At hospitals seeing fewer than 225 immunosuppressed patients with sepsis each year, these patients were 38% more likely to die while hospitalized, compared to 21% more likely to die at hospitals that saw 225 or more of these patients yearly.
"While there is a lot of focus on improving sepsis outcomes through early interventions, some patients have poor outcomes from sepsis because their chronic medical conditions may worsen after the initial infectious insult," said study author Jared A. Greenberg, MD an assistant professor and critical care physician at Rush University Medical Center in Chicago.
"We hypothesized that septic patients who are immunocompromised may have improved outcomes if they are managed at hospitals that have the most experience managing immunocompromising conditions," Greenberg said in comments accompanying the study.
The researchers analyzed medical records of 350,183 patients with sepsis at 60 hospitals. One of five of those patients was classified as being immunocompromised based on being HIV-positive or having an intrinsic immune disorder, having a blood cancer or being prescribed an immunosuppressive drug for certain medical conditions while hospitalized.
The study found:
- 15% of immunosuppressed patients with sepsis died during hospitalization compared to 12% of non-immunosuppressed patients with sepsis at all hospitals.
- At hospitals seeing fewer than 225 immunosuppressed patients with sepsis each year, these patients were 38% more likely to die while hospitalized, compared to 21% more likely to die at hospitals that saw 225 or more of these patients yearly.
- Above 225, caring for greater numbers of immunosuppressed patients with sepsis (one hospital treated 1,056 such patients) did not appear to reduce mortality.
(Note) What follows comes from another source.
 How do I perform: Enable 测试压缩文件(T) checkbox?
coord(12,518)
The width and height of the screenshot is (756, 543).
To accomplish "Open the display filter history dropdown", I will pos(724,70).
- Immunosuppressed patients with sepsis were more likely than non- immunosuppressed patients to return to their homes after discharge, rather than another health facility, 60% vs. 50%, respectively.
Greenberg said the last finding was a surprise. He said non-immunosuppressed patients may have been in declining health before sepsis than immunosuppressed patients, as they were more likely to be older and to be admitted directly from other healthcare facilities.
The study does not explain why survival rates are higher in hospitals that treat more immunosuppressed sepsis patients, but the authors speculate that "immunosuppressed patients with sepsis had improved survival at hospitals where clinicians had greater familiarity caring for immunosuppressed patients."
Sepsis kills 258,000 people each year in the United States and costs more than $24 billion. It represents 6.2% of all hospital costs across the nation, which makes it the most expensive condition in the nation's healthcare system, according to the federal government's Healthcare Cost and Utilization Project.